‘Mine Health and Safety Act must be interpreted in the context of similar laws’

15th May 2015 By: Anine Kilian - Contributing Editor Online

The Mine Health and Safety Act of 1996 (MHSA) does not have a provision which deals specifically with the Act’s scope of application, according to law firm ENSafrica mine and occupational health and safety joint head Willem le Roux

Speaking at a mine health and safety seminar held in Johannesburg, Gauteng, earlier this month, he highlighted that the Act’s scope of application must be determined by referring to the provisions of the MHSA and the Occupational Health and Safety Act No 8 of 1993 (OHASA).

“Any law must be interpreted against the background and in the context of similar laws and, therefore, cognisance must be taken of the wording of Section 103 (b) of the OHASA, against the background of the MHSA, and Section 103 of the MHSA,” he noted.

Section 103 of the MHSA prescribes indirectly the scope of its application. It also states that the OHASA does not apply to any matter in respect of any provision where the MHSA applies.

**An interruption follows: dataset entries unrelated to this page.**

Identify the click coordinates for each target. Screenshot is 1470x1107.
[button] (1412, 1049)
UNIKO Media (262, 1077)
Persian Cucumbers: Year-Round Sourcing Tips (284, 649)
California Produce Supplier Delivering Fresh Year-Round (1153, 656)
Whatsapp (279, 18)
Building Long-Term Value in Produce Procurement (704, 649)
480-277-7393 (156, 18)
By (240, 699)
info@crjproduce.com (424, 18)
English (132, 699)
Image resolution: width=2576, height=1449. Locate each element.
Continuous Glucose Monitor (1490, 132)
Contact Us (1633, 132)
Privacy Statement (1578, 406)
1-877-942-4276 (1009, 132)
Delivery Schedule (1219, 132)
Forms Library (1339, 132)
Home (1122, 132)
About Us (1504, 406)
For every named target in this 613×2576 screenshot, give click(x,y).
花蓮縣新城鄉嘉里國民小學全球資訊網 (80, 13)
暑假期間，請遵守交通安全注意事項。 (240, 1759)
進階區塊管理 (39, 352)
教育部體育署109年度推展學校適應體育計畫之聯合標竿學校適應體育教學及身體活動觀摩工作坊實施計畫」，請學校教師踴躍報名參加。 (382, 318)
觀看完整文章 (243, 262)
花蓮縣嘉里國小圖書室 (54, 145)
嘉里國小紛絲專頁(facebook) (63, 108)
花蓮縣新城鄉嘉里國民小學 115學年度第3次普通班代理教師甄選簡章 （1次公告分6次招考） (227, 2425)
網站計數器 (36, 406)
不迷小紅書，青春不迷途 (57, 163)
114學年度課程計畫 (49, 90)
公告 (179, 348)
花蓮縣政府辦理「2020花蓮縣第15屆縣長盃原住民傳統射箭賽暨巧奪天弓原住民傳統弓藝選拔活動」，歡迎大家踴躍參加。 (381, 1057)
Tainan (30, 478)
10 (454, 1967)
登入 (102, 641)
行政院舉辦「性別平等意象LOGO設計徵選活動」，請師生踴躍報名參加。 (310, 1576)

Le Roux noted that Section 103 referred to the application of the OHASA and Section 103 did not include the regulations that were binding under the OHASA. It was, therefore, clear that these regulations, could not apply to any matter that was not prescribed by the MHSA and its binding regulations, he added.

“The question can, however, be asked whether Section 103 does not imply that the OHASA is applicable in matters which are not provided for in the MHSA. In other words, it can be argued that the OHASA applies to a particular matter, if the MHSA and the regulations which are binding thereunder, do apply,” he stated.

He added that the MHSA applied to employers and employees and, as a result, the obligations of the employer towards employees were more extensive and onerous.

Health and safety matters dealt with in the OHASA were provided for under the MHSA in a more comprehensive manner, Le Roux added.

“It appears that the only issues that are not provided for in the MHSA, but are in the OHASA, are the provisions of Section 37, which create vicarious liability on the part of the employer and user for the conduct of an employee,” he cited.

Le Roux noted that the OHASA dealt primarily with health and safety matters and that the MHSA dealt with regulatory matters concerning prospecting, mining and certain health and safety matters.